I'm not sure how I stumbled upon this, but I came tot he website of Hidden Valley 4-H camp. Just looking at the pictures makes me shudder remembering that place. I went for 5 years, under the false claim by my mother that "this year it will be better!" Somehow, I actually believed her. I really believed that the rednecks who got sent to this welfare camp would be nice to me, and that I'd enjoy things like basket weaving and sand candle making (where you dig a hole, put some string in it, and then the counselor pours molten wax into it because you're too little to do it yourself).
Other activities included: Being Picked On in the Woods, Being Called Names in a Small Boat, Having Your friends Avoid You (every year I went with a friend, and every year she would ignore me claiming "my mother told me to make new friends.") Drinking Sulphur-Flavored Water, Getting Mosquito bites in the Rain, and Singing Totally Cheese-Ass Songs. It was a nature-filled environment brimming with favoritism and elitism.
It's amazing-- since this camp was state-subsidized, and you could get scholarships to attend, the difference between the haves and the have-nots was fairly small (it cost $90 a week when I went there). However, the non-scholarship kids could smell the scholarships on the poorer kids, and made sure they knew their place in the white trash food chain of life, even though we were all hicks from various remote places in central NY state. The "city kids" were from the booming metropolis of Binghamton. Everyone else was from some post-industrial wasteland town nobody has ever heard of.
The one cool thing about that camp was that I could change my name every year. I seriously think that was one of the major reasons I kept going back--I got to meet a whole different crop of strangers whom I would never see again, who would call me Nicolette or Tegan or something for the week. Yeah, I was obsessed with Dr. Who. I was Tegan one year, and Nyssa the next (I changed my last name that year, too to Cockburn, since I was really into Bruce Cockburn).

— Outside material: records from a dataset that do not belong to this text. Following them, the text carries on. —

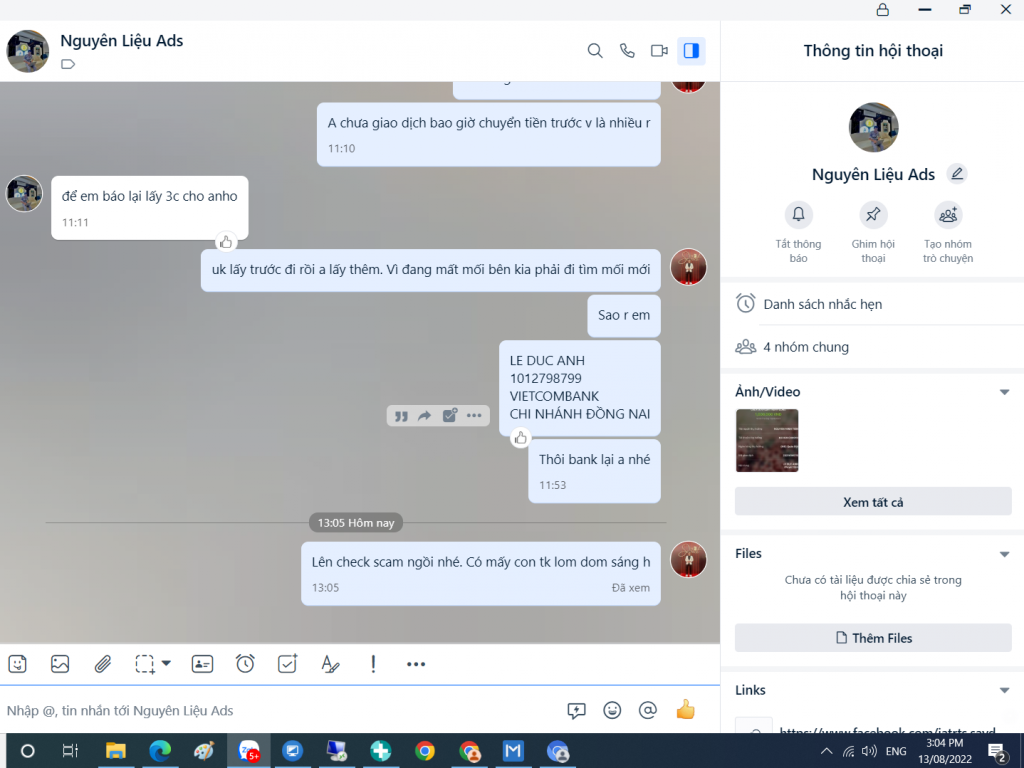
Task: Collapse the Files section
Action: pos(1004,554)
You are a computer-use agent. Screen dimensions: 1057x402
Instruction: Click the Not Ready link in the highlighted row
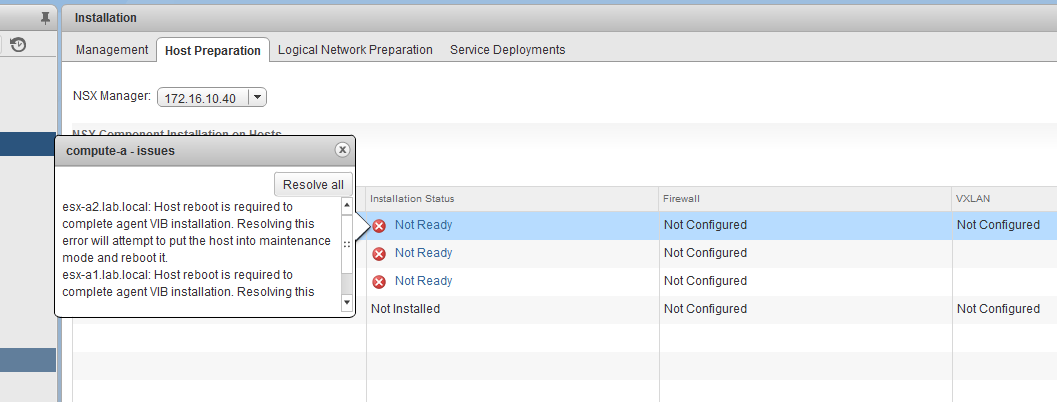coord(423,225)
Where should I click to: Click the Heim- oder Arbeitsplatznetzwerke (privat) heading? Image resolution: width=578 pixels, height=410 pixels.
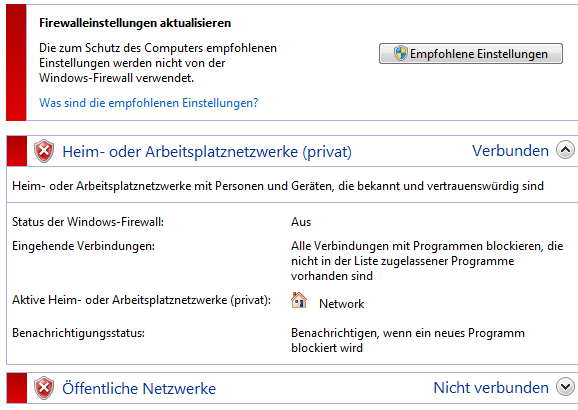[x=207, y=152]
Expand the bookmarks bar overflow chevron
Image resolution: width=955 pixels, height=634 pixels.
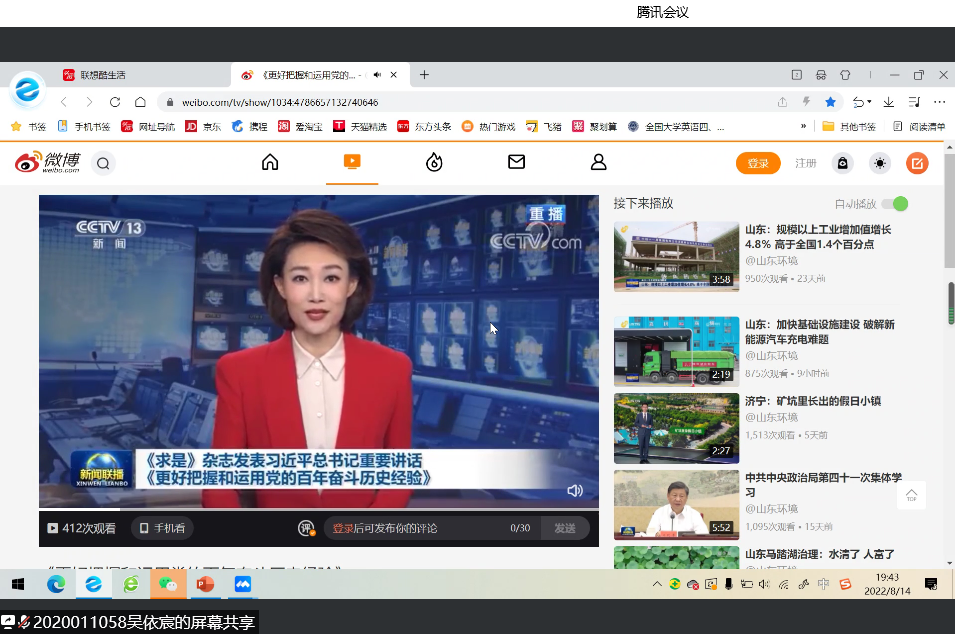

The other cool thing was when I was bored one day, and claimed to have seen a ghost (I was there during my supernatural-obsession phase). It was awesome, because instantly all the redneck girls in my cabin freaked out and told their friends, and soon a story started circulating about Some Kid who had gone swimming in the man-made lake and ended up falling over the dam and now his ghost haunts the camp. Never mind the fact that the dam hardly ever has water going over it in the summer because the water level is too low. Never mind the fact that nobody would ever want to swim in the murky water filled with jagged, blackened, rotting dead trees anyway, or that the "beach" area is at the opposite end from the dam. Somehow, This Kid snuck out and decided to go swimming at night (braving the mile hike through the forest. Of course he wanted to swim in the lake rather than in the perfectly good swimming pool located right where the dining hall was). I enjoyed how the story got more and more detailed the longer it circulated. I didn't even have to tell the story. All I did was plant the seed by claiming to have seen the ghost--everyone else took over. I just sat back and watched what I created.
Trailer trash girls from across the tri-county area slept just a little bit worse, lying in their WWII surplus bunks with just the sound of the crickets chirping, the retarded girl snoring, the mosquitoes whining, and the high-pitched buzzing of the cars zooming around the NASCAR track that was across the valley. Knowing that made me sleep just a little bit better.